(Exercise directions):
Find the line containing "Where should I" in the entries; transcribe it and all remaining lines through the end, exactly as they appear, but not the pictures.

Pixel coordinate grounding data:
-- Opening Marker --
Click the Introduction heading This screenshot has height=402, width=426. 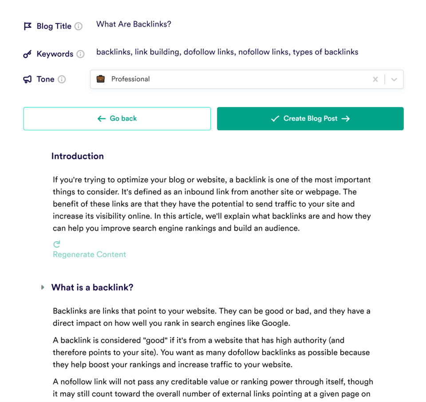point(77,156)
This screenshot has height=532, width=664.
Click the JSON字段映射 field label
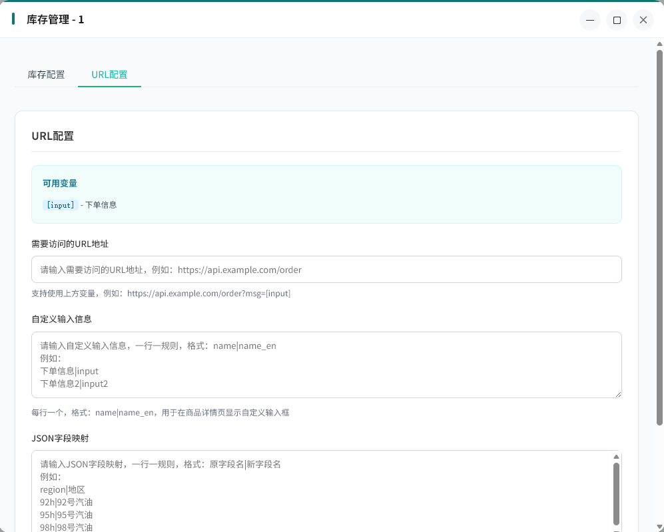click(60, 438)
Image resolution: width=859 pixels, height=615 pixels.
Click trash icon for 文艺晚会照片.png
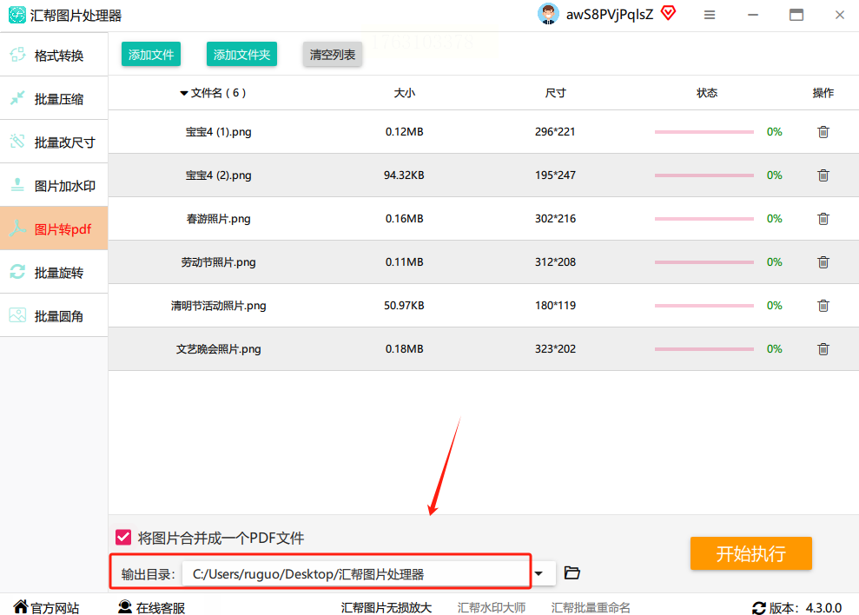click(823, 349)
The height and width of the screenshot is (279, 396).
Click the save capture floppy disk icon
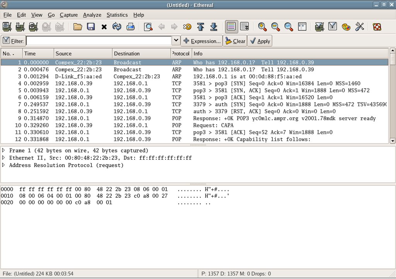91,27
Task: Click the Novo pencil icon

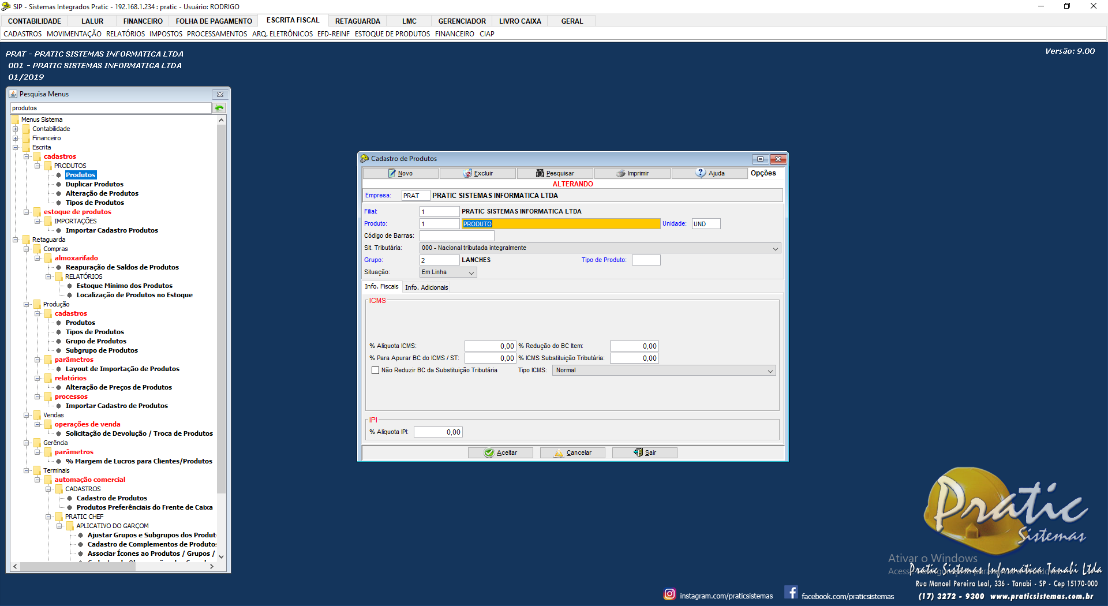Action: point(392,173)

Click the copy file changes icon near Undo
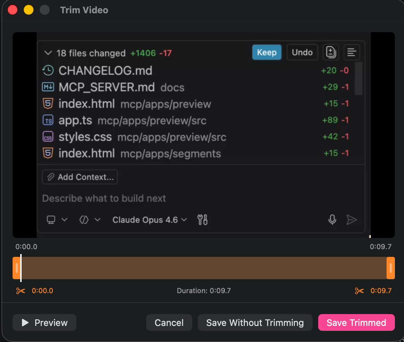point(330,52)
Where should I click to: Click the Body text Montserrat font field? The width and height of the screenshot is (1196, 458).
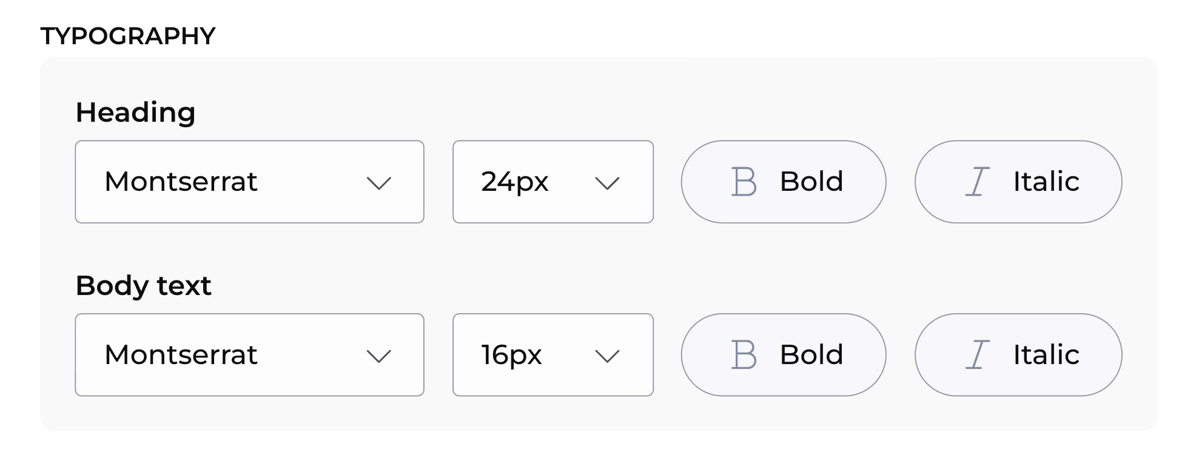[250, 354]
-- Closing Marker --
(The answer):
Where should I click to: Click the Body text Montserrat font field? The width and height of the screenshot is (1196, 458).
[250, 354]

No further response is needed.